Dataset Block Start
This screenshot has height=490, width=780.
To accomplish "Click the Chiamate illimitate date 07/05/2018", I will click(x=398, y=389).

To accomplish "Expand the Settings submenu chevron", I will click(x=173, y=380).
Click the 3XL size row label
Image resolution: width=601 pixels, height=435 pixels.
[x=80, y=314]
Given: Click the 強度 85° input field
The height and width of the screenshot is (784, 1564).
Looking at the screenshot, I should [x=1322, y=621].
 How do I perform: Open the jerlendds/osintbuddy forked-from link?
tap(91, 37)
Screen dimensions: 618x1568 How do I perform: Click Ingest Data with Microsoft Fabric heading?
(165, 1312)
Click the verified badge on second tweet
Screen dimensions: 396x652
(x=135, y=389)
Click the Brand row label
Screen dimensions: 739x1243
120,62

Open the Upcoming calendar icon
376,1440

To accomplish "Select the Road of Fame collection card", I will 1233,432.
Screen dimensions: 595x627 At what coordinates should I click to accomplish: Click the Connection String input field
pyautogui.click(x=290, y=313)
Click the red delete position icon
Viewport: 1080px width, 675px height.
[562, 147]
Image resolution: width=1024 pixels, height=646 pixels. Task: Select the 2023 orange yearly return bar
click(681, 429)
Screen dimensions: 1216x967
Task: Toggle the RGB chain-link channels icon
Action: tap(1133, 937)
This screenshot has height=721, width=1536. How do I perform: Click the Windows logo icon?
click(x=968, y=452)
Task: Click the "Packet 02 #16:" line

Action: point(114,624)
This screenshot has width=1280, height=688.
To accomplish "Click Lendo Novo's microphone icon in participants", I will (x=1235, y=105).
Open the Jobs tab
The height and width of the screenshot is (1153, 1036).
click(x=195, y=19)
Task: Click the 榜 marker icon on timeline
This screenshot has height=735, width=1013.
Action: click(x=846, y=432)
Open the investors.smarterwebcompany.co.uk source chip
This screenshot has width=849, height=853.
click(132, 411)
Dataset Block End
**Task details**: Quote, word for word, every line from the top of the entries through the line that holds "Given: Click the 強度 85° input field".

**Response for this exercise**:
This screenshot has height=490, width=780.
To accomplish "Click the Chiamate illimitate date 07/05/2018", I will click(x=398, y=389).

To accomplish "Expand the Settings submenu chevron", I will click(x=173, y=380).
Click the 3XL size row label
Image resolution: width=601 pixels, height=435 pixels.
[x=80, y=314]
Given: Click the 強度 85° input field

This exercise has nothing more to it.